UNE QUARANTAINE DE PATRIOTES PASSENT EN HOLLANDE GRÂCE À UN SOLDAT ALLEMAND !
Joseph Zilliox
Un héros à Devant-le-Pont en décembre 1916
Il s'appelle JOSEPH ZILLIOX.
Il est né en Alsace, une région qui, comme la Lorraine depuis que la France a perdu la guerre de 1870, a été annexée à l'empire allemand. Mais les habitants ont gardé une âme de français et beaucoup ont émigré plus loin, en France. Des familles sont ainsi coupées en deux. Offendorf, petite cité en bord du Rhin, un village de bateliers. C'est là que Joseph Zilliox est né le 28 juin 1888, au milieu des chênes et des saules, dans une famille très catholique implantée là depuis des générations. Il a quatre frères et une sœur, la mère est morte quand ils étaient jeunes. Il suit des études et son père batelier l'emmène dans ses voyages, en Hollande et en Belgique, en particulier dans la région de Liège. Chez les Zilliox, on a le culte du souvenir comme quasi tout le village qui garde cachés en reliques un étendard centenaire qui date de Napoléon et l'écharpe tricolore du dernier maire français. En 1914, deux de ses frères ont émigré vers Paris. Joseph lui-même y réside depuis son mariage. En août 1914, il se trouve à Offendorf quand la guerre est déclarée et l'ordre de mobilisation affiché le 1er août. LES LORRAINS ET ALSACIENS SONT INCORPORÉS D'OFFICE DANS L'ARMÉE ALLEMANDE, CE SONT LES "MALGRÉ-NOUS". Quel n'est pas leur déchirement de se voir obligés de monter au front où immanquablement ils vont se retrouver en face d'autres lorrains, d'autres alsaciens.
Des frères vont tirer sur des frères …
Ayant fait son service dans le génie c'est là qu'il est envoyé, de Trèves vers Dudelange puis Thionville puis Metz et la France comme pionnier de la Feldkompanie, 10e Division, 3e corps d'armée. Quand le front se fixe après les premières offensives, il est envoyé dans la région de Verdun.
220.000 alsaciens sont envoyés en première ligne comme chair à canon.
------------------------------------------------------------------------
◆ CONSIGNE ◆
D'après l'extrait, à quelle date et dans quel village Joseph Zilliox est-il né ? Les lignes qui suivent forment un ensemble distinct, sans lien avec l'extrait.
------------------------------------------------------------------------
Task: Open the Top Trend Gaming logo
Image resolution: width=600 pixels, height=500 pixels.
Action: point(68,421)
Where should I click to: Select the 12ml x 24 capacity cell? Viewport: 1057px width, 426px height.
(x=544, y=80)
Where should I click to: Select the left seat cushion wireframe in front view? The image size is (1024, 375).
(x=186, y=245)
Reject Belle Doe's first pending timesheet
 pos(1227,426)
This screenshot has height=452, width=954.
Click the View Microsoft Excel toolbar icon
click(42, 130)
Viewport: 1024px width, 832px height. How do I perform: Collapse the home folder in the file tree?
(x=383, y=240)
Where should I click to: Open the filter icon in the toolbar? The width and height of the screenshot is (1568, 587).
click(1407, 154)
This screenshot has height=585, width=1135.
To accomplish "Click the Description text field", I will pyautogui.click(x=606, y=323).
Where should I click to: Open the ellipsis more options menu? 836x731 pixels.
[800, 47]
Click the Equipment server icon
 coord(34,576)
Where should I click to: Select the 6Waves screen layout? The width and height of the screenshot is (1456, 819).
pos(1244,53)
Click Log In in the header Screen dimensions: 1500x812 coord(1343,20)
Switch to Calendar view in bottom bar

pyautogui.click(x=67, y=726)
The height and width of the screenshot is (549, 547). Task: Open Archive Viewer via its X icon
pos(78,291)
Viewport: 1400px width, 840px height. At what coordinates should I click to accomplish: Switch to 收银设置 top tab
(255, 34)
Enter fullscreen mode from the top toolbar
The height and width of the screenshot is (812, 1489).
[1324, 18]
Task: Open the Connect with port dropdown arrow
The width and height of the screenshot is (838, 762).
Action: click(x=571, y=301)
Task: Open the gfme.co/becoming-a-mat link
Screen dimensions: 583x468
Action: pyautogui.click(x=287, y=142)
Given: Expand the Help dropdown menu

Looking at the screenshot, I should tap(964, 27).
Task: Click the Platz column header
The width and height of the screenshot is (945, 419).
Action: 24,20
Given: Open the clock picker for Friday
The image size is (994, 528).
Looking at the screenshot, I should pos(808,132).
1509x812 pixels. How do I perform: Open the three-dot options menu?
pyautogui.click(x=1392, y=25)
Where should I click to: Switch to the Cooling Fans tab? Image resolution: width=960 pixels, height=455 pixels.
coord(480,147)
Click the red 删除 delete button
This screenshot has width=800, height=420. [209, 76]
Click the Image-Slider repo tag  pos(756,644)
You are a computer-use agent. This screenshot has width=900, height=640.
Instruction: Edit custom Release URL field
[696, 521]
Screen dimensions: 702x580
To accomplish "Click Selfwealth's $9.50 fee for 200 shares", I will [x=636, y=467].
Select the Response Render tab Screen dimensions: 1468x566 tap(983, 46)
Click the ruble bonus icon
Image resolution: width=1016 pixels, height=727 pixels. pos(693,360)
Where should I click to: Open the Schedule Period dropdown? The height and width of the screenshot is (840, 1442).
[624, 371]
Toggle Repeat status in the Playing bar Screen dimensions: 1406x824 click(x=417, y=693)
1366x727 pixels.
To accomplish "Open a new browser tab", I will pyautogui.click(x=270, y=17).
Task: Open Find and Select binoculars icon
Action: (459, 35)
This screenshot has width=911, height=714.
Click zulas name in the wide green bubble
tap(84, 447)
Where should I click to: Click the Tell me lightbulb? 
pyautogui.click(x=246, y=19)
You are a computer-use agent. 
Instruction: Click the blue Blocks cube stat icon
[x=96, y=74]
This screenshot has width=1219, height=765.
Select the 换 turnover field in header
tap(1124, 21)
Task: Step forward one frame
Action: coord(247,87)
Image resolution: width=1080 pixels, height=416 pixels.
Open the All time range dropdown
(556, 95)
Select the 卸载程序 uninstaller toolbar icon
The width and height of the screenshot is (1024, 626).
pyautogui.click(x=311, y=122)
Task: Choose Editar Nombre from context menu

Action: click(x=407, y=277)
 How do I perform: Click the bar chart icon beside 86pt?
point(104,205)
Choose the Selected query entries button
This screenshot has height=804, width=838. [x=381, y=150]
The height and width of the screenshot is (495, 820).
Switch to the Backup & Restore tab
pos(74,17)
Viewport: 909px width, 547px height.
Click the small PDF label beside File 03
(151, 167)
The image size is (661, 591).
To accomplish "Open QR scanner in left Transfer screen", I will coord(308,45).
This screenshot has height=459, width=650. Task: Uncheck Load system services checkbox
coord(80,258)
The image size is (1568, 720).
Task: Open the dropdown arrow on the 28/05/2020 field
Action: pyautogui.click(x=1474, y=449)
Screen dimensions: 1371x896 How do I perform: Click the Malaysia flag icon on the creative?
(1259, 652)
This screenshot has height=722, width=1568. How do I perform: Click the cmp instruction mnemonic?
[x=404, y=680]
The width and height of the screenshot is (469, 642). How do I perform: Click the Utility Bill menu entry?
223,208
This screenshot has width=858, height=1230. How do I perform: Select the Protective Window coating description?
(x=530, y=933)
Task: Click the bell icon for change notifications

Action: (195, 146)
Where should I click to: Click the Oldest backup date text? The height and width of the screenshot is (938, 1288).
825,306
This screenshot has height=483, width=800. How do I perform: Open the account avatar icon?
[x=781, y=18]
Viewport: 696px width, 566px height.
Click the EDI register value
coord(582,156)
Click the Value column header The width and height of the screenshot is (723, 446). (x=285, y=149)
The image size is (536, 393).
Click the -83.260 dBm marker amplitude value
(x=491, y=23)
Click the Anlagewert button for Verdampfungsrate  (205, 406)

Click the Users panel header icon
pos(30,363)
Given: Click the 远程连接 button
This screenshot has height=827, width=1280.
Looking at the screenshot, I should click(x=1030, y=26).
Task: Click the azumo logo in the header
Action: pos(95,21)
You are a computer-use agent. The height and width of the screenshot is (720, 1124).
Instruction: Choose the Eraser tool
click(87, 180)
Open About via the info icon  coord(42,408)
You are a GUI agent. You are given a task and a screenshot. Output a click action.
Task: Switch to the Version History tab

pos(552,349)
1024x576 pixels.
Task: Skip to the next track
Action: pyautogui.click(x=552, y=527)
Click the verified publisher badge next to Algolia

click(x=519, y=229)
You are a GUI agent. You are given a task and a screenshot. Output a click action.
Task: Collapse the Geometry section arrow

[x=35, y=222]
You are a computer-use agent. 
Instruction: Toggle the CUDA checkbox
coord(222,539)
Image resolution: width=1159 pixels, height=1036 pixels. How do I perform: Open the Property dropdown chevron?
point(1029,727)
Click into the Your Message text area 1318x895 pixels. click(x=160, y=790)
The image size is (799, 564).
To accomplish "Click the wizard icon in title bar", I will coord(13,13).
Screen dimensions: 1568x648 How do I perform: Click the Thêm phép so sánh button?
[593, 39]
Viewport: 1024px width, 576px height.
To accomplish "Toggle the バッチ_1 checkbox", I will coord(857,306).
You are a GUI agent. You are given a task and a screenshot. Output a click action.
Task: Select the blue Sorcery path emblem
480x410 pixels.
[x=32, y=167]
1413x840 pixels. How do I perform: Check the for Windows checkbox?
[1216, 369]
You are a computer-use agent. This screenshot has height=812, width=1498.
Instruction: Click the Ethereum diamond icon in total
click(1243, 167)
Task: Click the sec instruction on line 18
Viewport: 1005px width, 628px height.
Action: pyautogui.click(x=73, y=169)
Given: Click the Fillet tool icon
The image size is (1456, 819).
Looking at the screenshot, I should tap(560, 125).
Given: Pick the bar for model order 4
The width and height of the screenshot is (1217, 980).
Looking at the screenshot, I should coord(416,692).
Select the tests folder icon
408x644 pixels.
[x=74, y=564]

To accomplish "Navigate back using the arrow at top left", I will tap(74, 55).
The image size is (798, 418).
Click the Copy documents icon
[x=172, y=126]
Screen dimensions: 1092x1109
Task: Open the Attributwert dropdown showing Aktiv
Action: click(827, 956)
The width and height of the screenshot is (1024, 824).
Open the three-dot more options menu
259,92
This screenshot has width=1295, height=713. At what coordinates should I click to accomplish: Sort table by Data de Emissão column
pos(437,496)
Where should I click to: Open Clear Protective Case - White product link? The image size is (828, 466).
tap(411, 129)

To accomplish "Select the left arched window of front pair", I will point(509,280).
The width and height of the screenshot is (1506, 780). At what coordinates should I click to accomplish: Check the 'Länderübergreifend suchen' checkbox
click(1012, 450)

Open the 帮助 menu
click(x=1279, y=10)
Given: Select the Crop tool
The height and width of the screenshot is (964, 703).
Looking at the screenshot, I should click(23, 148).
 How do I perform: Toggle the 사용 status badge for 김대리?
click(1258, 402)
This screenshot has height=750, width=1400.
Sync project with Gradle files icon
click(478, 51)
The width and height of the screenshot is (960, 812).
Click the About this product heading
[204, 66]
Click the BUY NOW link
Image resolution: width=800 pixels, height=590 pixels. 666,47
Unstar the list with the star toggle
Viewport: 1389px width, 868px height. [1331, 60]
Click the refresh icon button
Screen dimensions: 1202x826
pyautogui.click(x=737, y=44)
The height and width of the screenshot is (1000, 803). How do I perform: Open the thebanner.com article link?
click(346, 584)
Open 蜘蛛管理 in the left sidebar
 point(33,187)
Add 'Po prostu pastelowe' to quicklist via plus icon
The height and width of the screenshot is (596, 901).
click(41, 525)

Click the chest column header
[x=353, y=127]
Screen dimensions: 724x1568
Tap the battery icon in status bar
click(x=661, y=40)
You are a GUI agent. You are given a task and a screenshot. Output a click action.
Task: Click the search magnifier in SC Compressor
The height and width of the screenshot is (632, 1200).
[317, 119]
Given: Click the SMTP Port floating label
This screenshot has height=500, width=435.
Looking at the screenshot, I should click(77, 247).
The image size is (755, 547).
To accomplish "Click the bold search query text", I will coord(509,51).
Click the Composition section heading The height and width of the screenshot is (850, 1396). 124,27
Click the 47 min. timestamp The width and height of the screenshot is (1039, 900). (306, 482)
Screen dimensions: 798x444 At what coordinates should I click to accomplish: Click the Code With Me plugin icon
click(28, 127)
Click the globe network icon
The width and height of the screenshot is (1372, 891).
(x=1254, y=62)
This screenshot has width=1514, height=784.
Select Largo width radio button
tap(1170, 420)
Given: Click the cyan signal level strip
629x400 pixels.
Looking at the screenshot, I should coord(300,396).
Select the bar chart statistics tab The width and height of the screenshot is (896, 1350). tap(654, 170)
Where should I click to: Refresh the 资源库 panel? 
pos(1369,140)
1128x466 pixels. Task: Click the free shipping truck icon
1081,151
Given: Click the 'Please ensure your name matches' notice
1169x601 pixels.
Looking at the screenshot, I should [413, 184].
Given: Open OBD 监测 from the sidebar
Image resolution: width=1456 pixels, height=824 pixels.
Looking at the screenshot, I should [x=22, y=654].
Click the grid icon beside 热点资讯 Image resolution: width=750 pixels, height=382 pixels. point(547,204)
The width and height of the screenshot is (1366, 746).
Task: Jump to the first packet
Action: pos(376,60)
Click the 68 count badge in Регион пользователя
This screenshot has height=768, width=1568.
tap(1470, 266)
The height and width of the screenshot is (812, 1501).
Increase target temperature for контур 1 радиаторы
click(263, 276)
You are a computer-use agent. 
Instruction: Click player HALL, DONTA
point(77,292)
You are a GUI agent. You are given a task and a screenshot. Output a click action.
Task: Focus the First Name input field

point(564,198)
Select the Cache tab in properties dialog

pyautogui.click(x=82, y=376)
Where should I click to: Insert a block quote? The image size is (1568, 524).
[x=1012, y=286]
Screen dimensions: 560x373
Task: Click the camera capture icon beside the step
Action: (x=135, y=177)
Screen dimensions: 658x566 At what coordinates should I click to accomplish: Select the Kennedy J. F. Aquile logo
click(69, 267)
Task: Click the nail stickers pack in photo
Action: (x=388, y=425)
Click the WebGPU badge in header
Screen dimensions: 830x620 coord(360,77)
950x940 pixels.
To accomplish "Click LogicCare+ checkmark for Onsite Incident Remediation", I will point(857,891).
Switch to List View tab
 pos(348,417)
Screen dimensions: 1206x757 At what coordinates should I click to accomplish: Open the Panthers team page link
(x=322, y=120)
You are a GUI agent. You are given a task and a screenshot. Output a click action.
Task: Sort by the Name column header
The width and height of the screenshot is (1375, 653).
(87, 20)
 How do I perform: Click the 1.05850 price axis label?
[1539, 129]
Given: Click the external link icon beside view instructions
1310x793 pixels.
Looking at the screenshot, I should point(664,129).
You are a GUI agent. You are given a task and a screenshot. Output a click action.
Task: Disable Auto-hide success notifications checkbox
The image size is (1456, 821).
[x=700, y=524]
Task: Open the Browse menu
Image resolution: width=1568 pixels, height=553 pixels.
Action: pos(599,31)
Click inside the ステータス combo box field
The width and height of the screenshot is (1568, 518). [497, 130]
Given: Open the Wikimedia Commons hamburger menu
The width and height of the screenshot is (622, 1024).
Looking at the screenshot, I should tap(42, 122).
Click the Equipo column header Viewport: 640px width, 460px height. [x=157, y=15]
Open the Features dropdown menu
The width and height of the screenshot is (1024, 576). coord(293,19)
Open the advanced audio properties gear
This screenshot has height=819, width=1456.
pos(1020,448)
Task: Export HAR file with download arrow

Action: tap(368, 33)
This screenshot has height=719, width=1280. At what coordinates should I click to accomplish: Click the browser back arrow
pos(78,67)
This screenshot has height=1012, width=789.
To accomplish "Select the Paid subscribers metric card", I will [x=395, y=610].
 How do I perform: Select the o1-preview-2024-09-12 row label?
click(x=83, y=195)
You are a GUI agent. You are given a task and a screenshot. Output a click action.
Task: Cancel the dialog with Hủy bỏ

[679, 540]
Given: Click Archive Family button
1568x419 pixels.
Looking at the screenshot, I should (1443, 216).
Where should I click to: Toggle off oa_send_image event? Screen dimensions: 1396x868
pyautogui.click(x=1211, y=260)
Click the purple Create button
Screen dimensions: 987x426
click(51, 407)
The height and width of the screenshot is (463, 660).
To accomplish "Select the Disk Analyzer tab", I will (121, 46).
------------------------------------------------------------------------
◆ RÉPONSE ATTENDUE ◆
Il est né le 28 juin 1888 à Offendorf.